__GIVEN PROBLEM__
Return the stretch of the records from the line containing "Given: Click hourglass" through the line containing "Looking at the" verbatim, leaving the pictures out of your answer.

━━━ DATA SUPPLIED

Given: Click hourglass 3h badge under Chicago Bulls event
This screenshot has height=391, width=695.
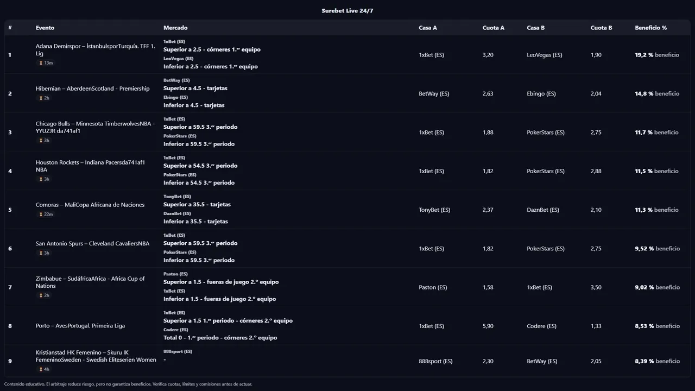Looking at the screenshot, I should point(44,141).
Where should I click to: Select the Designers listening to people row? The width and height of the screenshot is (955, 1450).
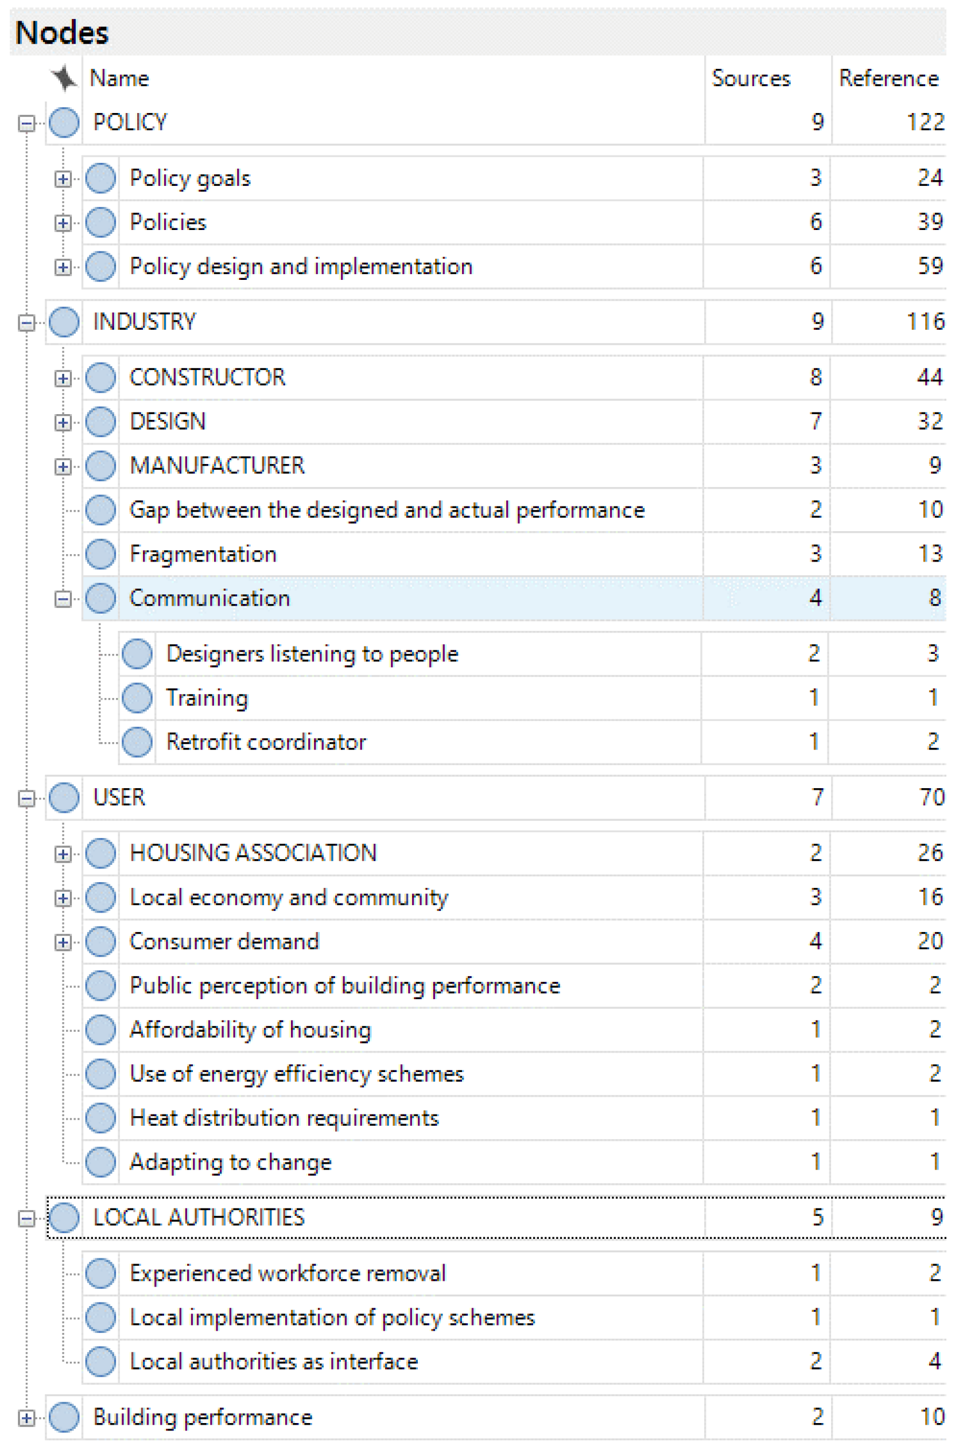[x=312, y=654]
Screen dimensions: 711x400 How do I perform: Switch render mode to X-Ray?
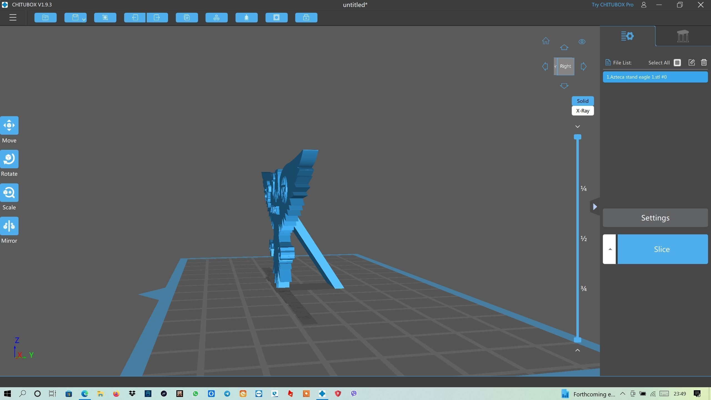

━━━━━━
━━━ DATA SUPPLIED

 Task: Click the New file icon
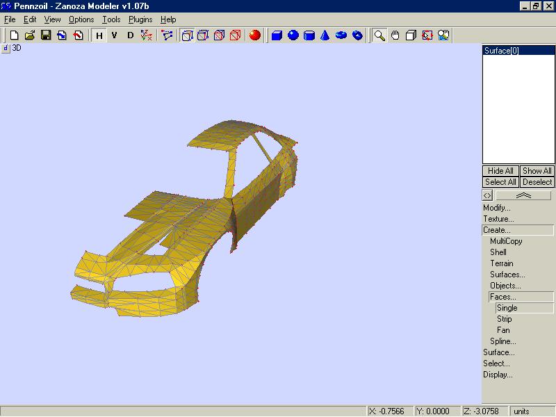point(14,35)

━━━━━━

__SOLUTION TO THIS PROBLEM__
Given: Click hourglass 3h badge under Chicago Bulls event
This screenshot has height=391, width=695.
Looking at the screenshot, I should point(44,141).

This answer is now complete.